HAZY LOPER – Ghosts Of Barbary
(Out Of Round / Ribéss, 2014)
Quella degli Hazy Loper non è semplicemente l’esperienza di una band che da una decina d’anni a questa parte si cimenta in un canzoniere polveroso, radicato nella tradizione country-folk ma contraddistinto da un approccio umbratile e da cadenze malinconiche. Hazy Loper è, infatti, un composito collettivo nel quale, accanto ai musicisti operano artigiani che costruiscono strumenti, artisti impegnati in campi espressivi diversi e persino studiosi e storici.
Il folk, del resto, presenta caratteri antropologici ben più profondi rispetto a una più o meno effimera estetica sonora ed è pertanto frutto di una matrice culturale che travalica i tempi. Da tale premessa muove il nuovo lavoro del collettivo guidato da Patrick Kadyk e Devon Angus, pubblicato a seguito di collaborazione tra l’etichetta californiana Out Of Round e la romagnola Ribéss.
La curiosa e felice connessione che lega l’orchestrina folk degli Hazy Loper all’Italia si sostanzia nelle quattordici tracce di “Ghosts Of Barbary”, frutto di una narrazione romantica ed essenziale di storie sospese tra le tenebre dell’anima e la luce dei grandi spazi statunitensi. Il formato espressivo della band è tutto fuorché stereotipato, non soltanto per la peculiare strumentazione impiegata (che comprende anche oggetti di recupero adattati alla bisogna) e per le cadenze in prevalenza sfumate delle canzoni, ma soprattutto per un pregevole equilibrio tra fluidità di scrittura e lirismo interpretativo. La sequenza dei quattordici brani scorre infatti come una pellicola sulla quale sono impresse immagini virate in seppia, dallo spiccato carattere cinematico-narrativo e dai contorni sonori tanto legati alla tradizione folk quanto sviluppati secondo un registro cameristico sottilmente tenebroso e a tratti persino spettrale.
Benché non si tratti propriamente di dark-folk, più di un passaggio dell’album possono far pensare a “murder ballads” minimali o allo spleen notturno dei primi Black Heart Procession. Ciononostante, il tono complessivo di “Ghosts Of Barbary” è alleviato dalla gentilezza acustiche di arpeggi di chitarra o banjo, che non mancano di assumere sfumature ritualistiche, da ritmiche rallentate e inserti d’archi, che indirizzano la vocazione cameristica della band ora verso un romanticismo nostalgico, ora verso l’inquietudine di oblique dissonanze.

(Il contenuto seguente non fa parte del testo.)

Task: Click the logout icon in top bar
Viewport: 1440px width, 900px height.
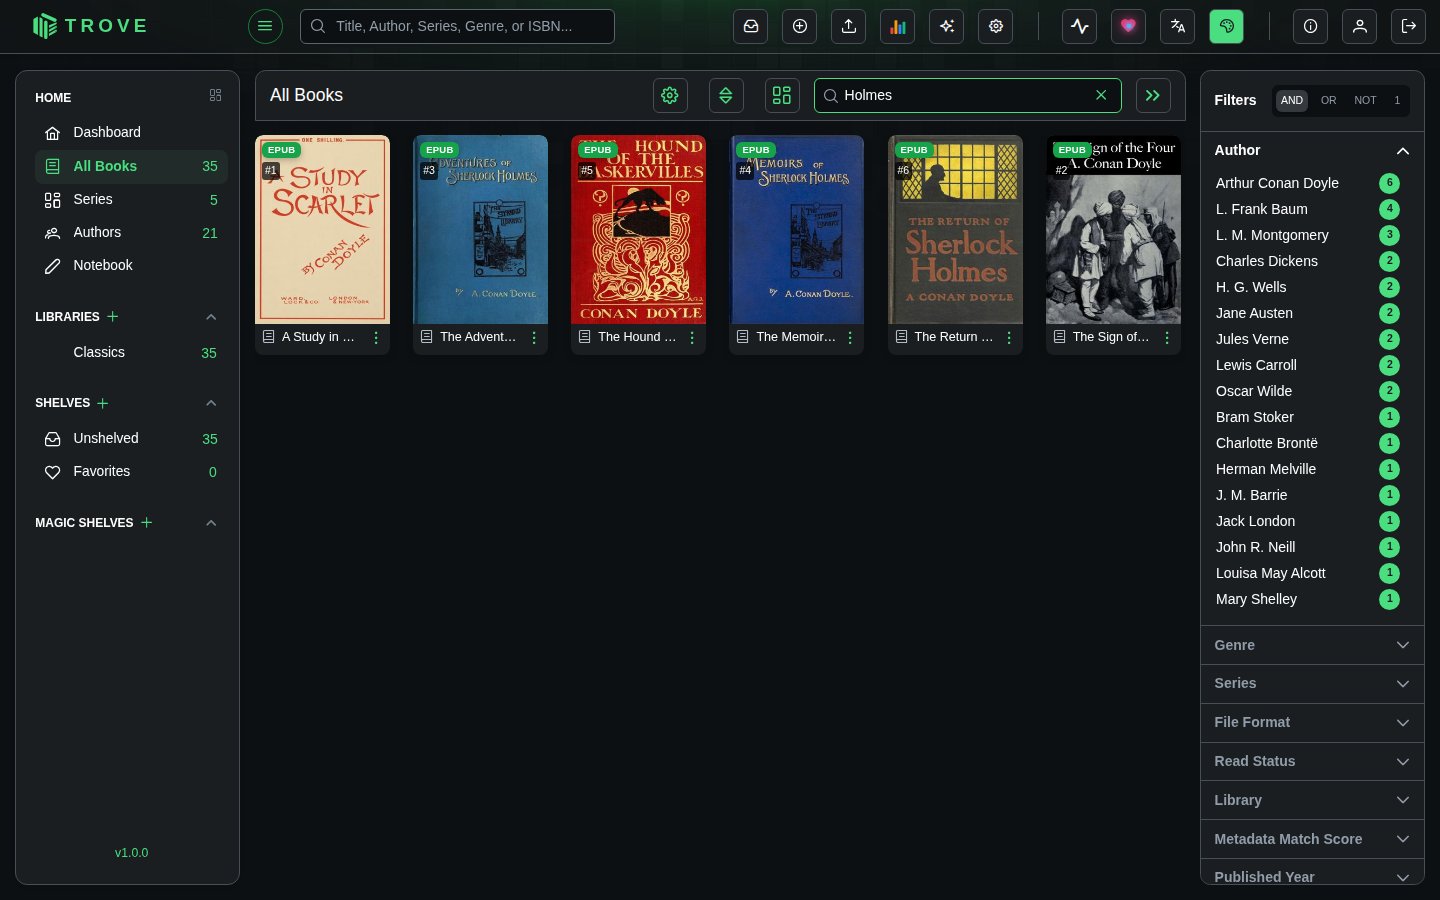Action: pos(1409,27)
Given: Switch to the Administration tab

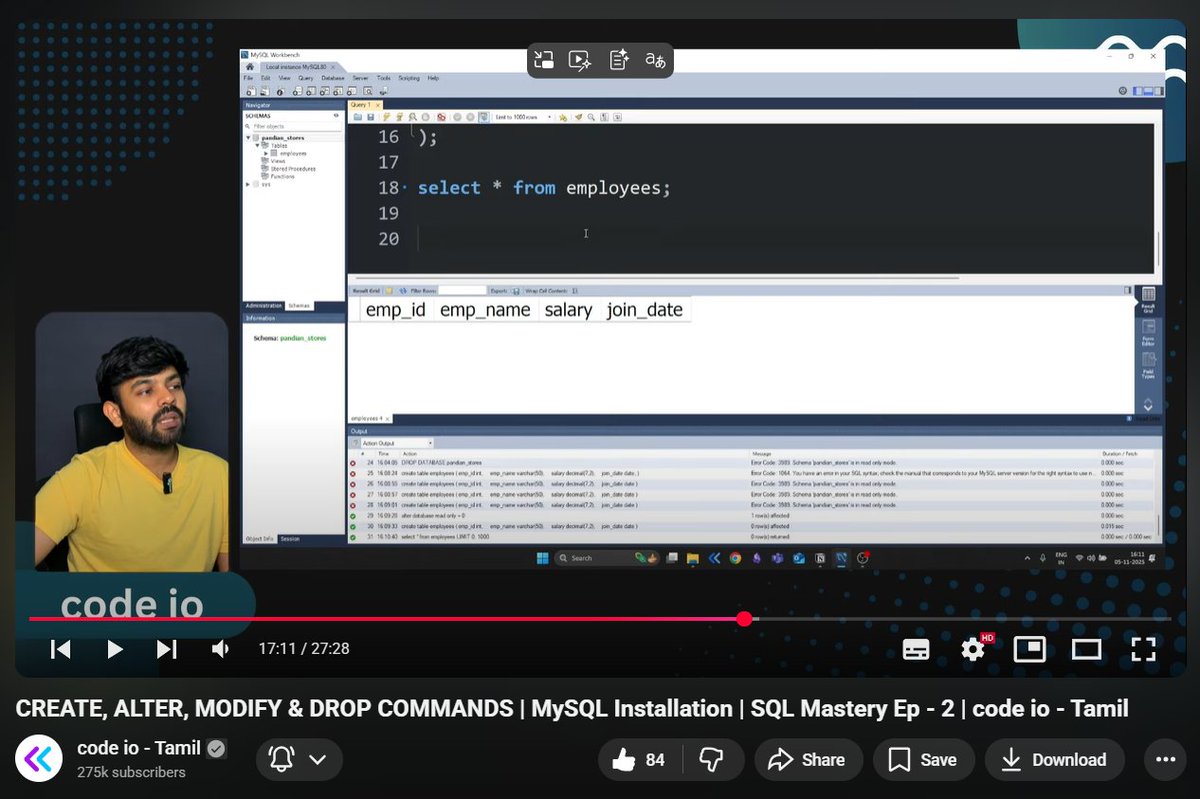Looking at the screenshot, I should click(x=266, y=305).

L’affresco risultante da “Ghosts Of Barbary” resta comunque estremamente piacevole e fruibile, a ennesima conferma di come, sottostante al linguaggio folk, la conoscenza delle radici culturali sia necessaria tanto quanto la creatività nell’elaborare una formula sonora, entrambi elementi dei quali il camerismo folk venato d’oscurità degli Hazy Loper è ampiamente dotato.